Compared with prior approaches, our method is distinguished by its fully computation-driven nature and minimal reliance on empirical screening or expert heuristics. While previous studies achieved effective PAM relaxation, they typically required extensive wet-lab evolution and/or computationally expensive simulations. In contrast, the improved UniDesign workflow enables efficient and direct exploration of promising point mutations. Depending on the number of design sites, variants generated, and stages of iterative design, a single UniDesign run on one PAM model (e.g. TTAGGT) can be completed in minutes to several hours, making our approach well suited for rapid and scalable Cas9 variant discovery.

From a practical perspective, although the molecular evolution-derived KKH variant exhibits robust editing activity comparable to that of KRH, we consistently observed higher editing efficiencies for KRH at a subset of target sites (Fig. 4B). This site-dependent advantage suggests that KRH may achieve a more favorable balance between PAM flexibility and target DNA engagement, potentially resulting in enhanced catalytic efficiency under certain sequence or chromatin contexts. Accordingly, KRH represents a compelling alternative to KKH in applications where maximal editing efficiency is required, particularly for targets that are suboptimal or only weakly accessible to existing SaCas9 variants. More broadly, these results demonstrate that computationally designed variants can not only recapitulate but, in some cases, surpass the performance of evolution-derived nucleases.

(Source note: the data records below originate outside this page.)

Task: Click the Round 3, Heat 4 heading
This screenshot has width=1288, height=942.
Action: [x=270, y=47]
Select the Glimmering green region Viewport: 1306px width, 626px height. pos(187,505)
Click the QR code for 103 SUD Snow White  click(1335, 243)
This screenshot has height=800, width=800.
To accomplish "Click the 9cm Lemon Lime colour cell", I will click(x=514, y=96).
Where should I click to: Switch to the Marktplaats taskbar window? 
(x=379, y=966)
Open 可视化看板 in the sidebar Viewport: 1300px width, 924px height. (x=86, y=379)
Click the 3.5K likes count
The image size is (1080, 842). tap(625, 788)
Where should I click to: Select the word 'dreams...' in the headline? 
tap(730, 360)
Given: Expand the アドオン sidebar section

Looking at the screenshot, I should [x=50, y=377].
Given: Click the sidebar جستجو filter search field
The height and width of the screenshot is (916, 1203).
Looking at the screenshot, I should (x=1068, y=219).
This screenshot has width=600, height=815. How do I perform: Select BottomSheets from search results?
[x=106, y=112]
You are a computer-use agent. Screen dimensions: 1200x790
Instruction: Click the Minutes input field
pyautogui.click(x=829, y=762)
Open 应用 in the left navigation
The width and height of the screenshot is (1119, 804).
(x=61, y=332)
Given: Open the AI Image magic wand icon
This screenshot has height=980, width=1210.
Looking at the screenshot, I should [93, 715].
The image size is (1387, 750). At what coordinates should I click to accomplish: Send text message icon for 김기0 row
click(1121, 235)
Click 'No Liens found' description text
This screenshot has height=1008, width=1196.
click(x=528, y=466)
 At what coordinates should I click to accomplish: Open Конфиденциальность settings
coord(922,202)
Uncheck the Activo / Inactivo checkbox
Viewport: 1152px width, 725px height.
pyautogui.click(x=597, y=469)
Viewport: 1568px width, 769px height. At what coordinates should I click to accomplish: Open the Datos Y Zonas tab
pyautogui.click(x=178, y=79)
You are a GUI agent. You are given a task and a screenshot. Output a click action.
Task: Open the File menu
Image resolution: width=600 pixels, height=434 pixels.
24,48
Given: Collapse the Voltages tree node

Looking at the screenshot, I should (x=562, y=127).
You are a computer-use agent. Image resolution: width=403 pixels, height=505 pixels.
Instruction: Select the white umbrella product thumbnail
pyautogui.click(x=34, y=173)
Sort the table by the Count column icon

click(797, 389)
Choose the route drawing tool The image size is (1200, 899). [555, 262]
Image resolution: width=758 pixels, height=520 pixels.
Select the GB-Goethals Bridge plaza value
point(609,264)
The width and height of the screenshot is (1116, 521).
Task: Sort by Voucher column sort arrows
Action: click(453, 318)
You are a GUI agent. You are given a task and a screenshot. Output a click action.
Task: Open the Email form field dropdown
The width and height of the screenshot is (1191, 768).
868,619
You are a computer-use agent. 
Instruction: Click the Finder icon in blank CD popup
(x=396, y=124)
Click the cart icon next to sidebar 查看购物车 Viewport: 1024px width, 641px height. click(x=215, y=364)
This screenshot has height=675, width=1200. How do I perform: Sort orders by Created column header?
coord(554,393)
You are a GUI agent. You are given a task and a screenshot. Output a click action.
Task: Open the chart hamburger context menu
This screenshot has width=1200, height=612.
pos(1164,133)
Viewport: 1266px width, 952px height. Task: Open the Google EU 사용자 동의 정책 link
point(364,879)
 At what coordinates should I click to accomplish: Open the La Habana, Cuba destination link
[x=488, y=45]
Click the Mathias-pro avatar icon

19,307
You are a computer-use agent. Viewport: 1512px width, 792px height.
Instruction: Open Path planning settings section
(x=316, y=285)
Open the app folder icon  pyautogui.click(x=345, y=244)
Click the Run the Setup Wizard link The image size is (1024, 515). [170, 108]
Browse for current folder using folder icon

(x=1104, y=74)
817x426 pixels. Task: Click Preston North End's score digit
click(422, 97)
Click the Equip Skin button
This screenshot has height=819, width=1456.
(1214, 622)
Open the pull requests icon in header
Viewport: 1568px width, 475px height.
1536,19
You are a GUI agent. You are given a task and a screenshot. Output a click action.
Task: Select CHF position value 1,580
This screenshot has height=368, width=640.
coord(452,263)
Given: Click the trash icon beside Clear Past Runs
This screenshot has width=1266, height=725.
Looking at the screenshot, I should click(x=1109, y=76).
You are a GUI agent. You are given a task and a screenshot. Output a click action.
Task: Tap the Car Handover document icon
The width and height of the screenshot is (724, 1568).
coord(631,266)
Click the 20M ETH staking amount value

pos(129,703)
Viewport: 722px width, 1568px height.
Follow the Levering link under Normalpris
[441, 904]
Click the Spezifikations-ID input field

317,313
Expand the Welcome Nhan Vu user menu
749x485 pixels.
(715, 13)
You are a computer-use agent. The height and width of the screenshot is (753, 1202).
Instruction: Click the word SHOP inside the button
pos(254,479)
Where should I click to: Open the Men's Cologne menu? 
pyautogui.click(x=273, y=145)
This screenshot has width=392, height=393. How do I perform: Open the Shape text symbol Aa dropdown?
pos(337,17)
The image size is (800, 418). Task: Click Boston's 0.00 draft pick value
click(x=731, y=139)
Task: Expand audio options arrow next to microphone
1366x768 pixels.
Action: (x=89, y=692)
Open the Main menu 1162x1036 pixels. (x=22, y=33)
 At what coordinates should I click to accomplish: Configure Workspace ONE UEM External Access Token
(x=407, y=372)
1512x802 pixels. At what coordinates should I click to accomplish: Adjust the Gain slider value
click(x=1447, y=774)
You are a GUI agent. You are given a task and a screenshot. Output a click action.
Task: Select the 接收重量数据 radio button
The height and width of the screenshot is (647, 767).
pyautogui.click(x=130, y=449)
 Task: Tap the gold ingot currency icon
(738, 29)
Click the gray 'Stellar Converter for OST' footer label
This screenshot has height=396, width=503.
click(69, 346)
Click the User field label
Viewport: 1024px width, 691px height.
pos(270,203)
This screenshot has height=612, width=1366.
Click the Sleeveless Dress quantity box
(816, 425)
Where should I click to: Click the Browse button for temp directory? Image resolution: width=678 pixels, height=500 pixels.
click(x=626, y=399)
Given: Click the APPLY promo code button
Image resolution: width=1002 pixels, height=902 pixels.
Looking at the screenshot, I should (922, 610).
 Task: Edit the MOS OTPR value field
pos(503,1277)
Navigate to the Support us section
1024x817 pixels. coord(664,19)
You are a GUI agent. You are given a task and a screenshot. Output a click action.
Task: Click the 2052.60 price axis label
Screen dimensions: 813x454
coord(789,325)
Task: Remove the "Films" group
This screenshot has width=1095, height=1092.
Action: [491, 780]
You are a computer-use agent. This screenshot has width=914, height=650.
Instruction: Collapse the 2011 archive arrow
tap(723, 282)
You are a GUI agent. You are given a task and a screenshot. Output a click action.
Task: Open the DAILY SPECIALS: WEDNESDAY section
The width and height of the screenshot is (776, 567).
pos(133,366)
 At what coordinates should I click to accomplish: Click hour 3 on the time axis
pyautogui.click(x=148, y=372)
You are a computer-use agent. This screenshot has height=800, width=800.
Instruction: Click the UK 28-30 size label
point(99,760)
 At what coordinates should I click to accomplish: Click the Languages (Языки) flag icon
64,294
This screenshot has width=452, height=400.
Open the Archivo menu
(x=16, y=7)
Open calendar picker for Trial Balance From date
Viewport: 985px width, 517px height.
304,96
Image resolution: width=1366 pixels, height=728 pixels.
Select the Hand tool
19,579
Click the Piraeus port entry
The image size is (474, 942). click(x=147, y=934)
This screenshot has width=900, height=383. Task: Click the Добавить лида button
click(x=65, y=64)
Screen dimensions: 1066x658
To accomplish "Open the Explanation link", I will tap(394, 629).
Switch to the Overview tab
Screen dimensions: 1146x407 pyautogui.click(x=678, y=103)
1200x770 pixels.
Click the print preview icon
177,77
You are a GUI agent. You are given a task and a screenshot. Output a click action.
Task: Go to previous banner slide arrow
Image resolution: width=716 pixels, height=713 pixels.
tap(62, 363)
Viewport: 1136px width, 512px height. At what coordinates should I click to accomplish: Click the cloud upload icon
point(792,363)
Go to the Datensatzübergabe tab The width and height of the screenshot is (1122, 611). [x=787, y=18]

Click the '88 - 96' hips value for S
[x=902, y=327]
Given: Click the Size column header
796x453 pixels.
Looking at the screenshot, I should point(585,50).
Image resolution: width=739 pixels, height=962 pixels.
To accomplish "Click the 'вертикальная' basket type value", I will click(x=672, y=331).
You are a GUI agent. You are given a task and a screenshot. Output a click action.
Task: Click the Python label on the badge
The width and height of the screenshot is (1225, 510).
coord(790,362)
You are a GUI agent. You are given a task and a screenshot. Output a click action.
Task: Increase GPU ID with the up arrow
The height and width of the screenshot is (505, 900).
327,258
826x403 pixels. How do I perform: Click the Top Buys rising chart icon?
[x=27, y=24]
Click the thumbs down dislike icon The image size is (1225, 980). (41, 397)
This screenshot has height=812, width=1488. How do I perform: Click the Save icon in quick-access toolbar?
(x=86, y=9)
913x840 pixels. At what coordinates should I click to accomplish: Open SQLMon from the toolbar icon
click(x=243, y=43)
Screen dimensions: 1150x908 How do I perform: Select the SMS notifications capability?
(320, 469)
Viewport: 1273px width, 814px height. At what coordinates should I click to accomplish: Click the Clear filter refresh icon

This study has several limitations. First, our computational design relies on the availability of high-quality Cas9 structures in complex with target DNA. Although high-resolution experimental structures exist for extensively studied enzymes such as SpCas9^15–17 and SaCas9, they are not always available for other Cas proteins of interest. This limitation may be partially mitigated by advances in deep learning-based structure prediction methods, such as AlphaFold3¹⁸, which can generate high-quality models of protein-DNA complexes. Second, although KRH exhibited high editing efficiency at both canonical and relaxed PAMs in HEK293T cells (e.g., 50– 70% modified reads; Fig. 2A), substantially lower activity was observed at the tested sites in other cell types, particularly A549 cells (e.g., 4–20% modified reads; Fig. 2B). This cell-type dependence may reflect differences in chromatin accessibility or Cas9 expression and stability. Further engineering of SaCas9 to enhance activity in such “hard-to-edit” cells will be an important direction for future work.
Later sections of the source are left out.